- **Your tasks**
1. Print the part of the EM telemetry passage that opens with the words containing "2. Description of" and closes with "any potential problems.".
2. Decide whether each statement below agrees with the EM telemetry passage, answering yes or no and quoting the deciding words.
(a) The MWD tool's transmitter usually sends out a wave in the tens of Hz or less.
(b) Salt water has a resistivity of about 1 ohm-m.
(c) EM telemetry is currently mostly limited to deep offshore rigs.
3. Answer these questions using the EM telemetry passage.
(a) In what field does the invention have general application?
(b) What two things might the downhole data show are being produced?
(c) What further complicates matters for a receiver on the drilling surface?

#### Source extract ####

1. Field of the Invention
The present invention relates generally to electromagnetic (EM) telemetry, and, more particularly, to a method and apparatus for facilitating EM wave reception of drilling and geological data in a fixed downhole receiver of an EM telemetry system. The invention has general application in the field of hydrocarbon exploration and production.
2. Description of Related Art
In standard practice, EM telemetry systems transmit drilling and geological data from downhole tools, such as a measurement-while-drilling (MWD) tool, to a location at the surface for analysis. The drilling and geological data usually provides important information regarding any potential problems that may occur during downhole operations. For example, the data characterizing the downhole conditions may indicate the production of water or sand, in which case, immediate notification of such is desired in order that corrective action may be taken. Accordingly, it is important to receive this downhole data at the surface in an accurate and expeditious manner to optimize operational response to any potential problems.
Currently, EM telemetry is generally limited to shallow land rigs where the formations are quite resistive (i.e., on the order of ten ohm-m or more). In a conventional EM telemetry system, an MWD tool includes a transmitter to transmit drilling and geological data to a receiver, which is typically located on the surface near the drilling rig. The transmitter of the MWD tool broadcasts a low frequency EM wave, typically in the tens of Hz or less. For a shallow and relatively high resistive formation, the current EM transmission scheme will typically suffice for conveying this data to the drilling surface.
In an offshore drilling operation, however, the EM wave will typically pass through thousands of feet of low resistivity formations of about 1 ohm-m, and then through hundreds to thousands of feet of salt water, having a resistivity of about 0.2 ohm-m, before reaching the receiver on the surface. Under the current EM telemetry scheme, however, the attenuation of the EM wave is too high for this approach to be practical. Moreover, the receiver being located on the drilling surface is typically subjected to high ambient EM noise from the drilling rig itself, thus further complicating the matter.

#### Records supplied ####

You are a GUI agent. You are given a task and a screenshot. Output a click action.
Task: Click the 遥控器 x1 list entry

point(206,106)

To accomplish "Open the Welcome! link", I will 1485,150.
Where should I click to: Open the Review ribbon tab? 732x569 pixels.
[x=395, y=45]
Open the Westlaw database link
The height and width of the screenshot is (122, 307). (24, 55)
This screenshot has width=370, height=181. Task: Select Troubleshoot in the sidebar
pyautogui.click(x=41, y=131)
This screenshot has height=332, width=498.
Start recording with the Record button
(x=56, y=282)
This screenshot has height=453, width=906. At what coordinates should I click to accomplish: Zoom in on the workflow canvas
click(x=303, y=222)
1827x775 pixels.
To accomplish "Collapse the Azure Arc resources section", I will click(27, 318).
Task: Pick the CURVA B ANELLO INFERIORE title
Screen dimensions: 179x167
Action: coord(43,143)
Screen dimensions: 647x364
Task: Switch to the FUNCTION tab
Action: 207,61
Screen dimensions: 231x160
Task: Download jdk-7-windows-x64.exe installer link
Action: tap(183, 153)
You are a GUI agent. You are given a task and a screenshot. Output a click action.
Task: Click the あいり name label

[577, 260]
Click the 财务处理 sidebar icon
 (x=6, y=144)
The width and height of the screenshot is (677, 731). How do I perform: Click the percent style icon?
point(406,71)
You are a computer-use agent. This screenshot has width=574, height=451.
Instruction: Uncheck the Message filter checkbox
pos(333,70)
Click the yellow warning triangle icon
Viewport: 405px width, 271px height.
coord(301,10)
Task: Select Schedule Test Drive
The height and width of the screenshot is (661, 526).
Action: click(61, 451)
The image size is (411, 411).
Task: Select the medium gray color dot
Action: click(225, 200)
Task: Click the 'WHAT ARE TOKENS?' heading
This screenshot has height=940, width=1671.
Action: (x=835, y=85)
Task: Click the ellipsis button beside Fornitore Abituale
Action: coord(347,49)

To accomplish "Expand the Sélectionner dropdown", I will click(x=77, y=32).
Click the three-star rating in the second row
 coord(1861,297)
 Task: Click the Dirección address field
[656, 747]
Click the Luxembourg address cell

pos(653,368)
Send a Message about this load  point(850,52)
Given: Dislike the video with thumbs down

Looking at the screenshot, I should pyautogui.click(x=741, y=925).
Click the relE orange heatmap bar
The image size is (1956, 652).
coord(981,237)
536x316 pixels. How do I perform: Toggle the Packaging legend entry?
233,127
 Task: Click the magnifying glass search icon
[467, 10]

####

- **Expected outputs**
1.
2. Description of Related Art
In standard practice, EM telemetry systems transmit drilling and geological data from downhole tools, such as a measurement-while-drilling (MWD) tool, to a location at the surface for analysis. The drilling and geological data usually provides important information regarding any potential problems that may occur during downhole operations. For example, the data characterizing the downhole conditions may indicate the production of water or sand, in which case, immediate notification of such is desired in order that corrective action may be taken. Accordingly, it is important to receive this downhole data at the surface in an accurate and expeditious manner to optimize operational response to any potential problems.

2.
(a) Yes: "The transmitter of the MWD tool broadcasts a low frequency EM wave, typically in the tens of Hz or less."
(b) No: "salt water, having a resistivity of about 0.2 ohm-m"
(c) No: "Currently, EM telemetry is generally limited to shallow land rigs where the formations are quite resistive"

3.
(a) Hydrocarbon exploration and production
(b) Water or sand
(c) High ambient EM noise from the drilling rig itself